→ **Saved entries**
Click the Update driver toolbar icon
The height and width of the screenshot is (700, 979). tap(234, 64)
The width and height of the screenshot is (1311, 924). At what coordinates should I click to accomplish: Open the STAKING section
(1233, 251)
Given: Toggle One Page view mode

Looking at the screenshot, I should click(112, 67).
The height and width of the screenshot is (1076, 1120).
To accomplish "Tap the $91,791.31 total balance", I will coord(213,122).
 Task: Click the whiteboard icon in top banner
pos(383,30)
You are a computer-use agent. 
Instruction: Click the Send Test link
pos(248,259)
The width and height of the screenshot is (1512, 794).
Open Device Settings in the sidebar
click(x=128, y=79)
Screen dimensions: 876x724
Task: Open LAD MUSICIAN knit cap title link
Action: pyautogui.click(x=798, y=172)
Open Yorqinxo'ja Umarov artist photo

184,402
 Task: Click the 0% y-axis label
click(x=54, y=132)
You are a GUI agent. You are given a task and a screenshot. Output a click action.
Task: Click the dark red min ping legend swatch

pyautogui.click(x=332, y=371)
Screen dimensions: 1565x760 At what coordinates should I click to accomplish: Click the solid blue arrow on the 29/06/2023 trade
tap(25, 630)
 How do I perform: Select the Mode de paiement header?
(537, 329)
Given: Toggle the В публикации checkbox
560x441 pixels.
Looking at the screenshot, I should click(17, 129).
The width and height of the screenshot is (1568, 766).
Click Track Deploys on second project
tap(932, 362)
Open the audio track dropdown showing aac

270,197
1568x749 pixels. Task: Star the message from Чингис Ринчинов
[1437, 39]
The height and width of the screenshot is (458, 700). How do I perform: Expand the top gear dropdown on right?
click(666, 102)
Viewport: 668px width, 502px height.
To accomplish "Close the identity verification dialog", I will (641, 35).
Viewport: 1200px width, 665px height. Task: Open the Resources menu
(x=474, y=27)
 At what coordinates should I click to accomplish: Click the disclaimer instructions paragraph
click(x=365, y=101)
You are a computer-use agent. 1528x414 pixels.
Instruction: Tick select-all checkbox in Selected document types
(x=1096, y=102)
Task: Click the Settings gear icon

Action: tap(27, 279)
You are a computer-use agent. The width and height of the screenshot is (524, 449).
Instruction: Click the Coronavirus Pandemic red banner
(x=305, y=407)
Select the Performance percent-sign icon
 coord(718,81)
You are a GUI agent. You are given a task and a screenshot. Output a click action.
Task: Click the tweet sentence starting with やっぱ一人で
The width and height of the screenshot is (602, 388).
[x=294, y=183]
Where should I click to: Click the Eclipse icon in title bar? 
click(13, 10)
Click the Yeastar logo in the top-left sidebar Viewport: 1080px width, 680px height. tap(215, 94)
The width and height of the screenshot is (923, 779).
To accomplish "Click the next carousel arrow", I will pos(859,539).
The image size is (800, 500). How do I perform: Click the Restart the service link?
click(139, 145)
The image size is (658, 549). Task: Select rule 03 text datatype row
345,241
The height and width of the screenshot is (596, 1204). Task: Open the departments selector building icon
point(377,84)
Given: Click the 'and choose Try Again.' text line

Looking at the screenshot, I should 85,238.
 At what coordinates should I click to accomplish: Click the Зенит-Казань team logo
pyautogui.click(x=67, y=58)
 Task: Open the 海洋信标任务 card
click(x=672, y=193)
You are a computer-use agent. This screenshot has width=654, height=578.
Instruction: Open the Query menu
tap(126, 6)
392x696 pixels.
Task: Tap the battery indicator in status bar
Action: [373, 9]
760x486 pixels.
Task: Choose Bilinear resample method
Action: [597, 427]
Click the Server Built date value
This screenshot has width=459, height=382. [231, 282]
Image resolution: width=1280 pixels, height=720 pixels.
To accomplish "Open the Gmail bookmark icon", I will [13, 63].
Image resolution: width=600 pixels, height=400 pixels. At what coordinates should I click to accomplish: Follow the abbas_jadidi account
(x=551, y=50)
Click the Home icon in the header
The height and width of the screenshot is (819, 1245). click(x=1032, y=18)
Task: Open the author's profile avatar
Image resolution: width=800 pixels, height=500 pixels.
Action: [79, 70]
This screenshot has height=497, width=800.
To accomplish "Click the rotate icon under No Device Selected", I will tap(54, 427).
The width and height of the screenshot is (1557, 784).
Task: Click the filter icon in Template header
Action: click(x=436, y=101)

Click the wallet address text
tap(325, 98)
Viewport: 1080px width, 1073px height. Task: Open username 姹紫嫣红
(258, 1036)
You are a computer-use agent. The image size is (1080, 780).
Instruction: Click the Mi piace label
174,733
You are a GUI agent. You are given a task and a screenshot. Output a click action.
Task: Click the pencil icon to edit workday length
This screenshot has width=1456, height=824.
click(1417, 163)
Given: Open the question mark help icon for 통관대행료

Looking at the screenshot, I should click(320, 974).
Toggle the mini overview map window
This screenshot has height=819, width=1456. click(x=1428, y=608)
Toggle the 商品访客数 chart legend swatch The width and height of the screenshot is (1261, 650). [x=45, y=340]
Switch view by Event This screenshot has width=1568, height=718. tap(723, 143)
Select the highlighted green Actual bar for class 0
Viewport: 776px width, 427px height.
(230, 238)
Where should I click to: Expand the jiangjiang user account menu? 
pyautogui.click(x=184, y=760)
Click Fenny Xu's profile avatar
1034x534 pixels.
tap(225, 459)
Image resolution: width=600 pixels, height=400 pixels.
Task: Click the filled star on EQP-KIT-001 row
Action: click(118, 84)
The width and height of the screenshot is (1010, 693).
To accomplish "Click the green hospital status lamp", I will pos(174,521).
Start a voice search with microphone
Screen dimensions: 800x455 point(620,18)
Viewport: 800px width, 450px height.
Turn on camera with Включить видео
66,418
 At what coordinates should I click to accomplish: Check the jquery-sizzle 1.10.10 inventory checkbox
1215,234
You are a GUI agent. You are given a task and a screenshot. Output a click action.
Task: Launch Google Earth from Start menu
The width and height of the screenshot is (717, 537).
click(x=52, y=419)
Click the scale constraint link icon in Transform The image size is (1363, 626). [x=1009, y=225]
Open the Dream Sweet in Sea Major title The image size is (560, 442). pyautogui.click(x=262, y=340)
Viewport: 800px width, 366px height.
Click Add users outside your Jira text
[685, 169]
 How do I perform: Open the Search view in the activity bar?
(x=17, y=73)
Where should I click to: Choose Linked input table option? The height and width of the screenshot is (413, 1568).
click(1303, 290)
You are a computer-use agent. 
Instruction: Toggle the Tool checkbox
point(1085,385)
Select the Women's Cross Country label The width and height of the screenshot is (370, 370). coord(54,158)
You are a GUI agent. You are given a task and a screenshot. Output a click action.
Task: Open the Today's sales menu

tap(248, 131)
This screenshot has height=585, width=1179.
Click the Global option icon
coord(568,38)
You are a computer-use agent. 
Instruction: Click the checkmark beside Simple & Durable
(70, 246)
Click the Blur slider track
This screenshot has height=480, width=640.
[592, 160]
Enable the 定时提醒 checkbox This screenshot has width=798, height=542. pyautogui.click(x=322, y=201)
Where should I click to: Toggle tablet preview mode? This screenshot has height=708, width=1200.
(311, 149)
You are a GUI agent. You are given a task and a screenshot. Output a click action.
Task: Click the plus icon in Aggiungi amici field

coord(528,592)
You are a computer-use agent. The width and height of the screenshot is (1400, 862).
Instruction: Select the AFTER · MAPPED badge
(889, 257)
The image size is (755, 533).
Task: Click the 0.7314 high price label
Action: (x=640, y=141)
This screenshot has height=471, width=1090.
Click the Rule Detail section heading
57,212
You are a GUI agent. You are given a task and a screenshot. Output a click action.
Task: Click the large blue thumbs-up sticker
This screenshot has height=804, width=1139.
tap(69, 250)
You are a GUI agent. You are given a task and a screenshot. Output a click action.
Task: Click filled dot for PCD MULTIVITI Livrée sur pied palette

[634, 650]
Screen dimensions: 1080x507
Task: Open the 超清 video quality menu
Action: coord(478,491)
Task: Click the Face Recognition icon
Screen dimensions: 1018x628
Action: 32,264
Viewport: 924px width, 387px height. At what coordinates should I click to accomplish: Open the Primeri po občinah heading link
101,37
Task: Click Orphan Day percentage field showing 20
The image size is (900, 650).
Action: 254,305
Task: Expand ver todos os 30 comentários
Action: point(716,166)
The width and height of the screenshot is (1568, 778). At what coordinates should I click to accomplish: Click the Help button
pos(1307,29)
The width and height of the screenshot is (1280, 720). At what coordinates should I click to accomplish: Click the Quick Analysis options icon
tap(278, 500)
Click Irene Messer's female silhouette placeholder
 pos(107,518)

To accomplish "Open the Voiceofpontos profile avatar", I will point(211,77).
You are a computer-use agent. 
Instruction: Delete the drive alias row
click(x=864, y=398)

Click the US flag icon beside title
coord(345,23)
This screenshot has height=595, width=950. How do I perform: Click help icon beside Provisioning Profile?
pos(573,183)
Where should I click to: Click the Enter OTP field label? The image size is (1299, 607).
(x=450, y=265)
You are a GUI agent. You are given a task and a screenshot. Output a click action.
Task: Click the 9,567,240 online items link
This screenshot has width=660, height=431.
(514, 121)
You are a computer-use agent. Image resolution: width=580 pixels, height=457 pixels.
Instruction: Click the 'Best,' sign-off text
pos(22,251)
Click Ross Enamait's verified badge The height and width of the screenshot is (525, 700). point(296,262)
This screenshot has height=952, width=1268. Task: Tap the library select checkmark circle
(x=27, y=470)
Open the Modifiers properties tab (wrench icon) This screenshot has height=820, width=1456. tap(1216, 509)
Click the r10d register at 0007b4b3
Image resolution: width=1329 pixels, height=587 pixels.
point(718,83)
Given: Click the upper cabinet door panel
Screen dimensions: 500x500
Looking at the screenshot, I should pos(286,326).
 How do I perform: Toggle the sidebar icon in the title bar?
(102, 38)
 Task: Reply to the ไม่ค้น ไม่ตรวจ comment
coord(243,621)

→ **Aim of the task**
Which lines of the records above contain the word "green"? Show each of them.

→ **Answer to this problem**
Select the highlighted green Actual bar for class 0
To accomplish "Click the green hospital status lamp", I will pos(174,521).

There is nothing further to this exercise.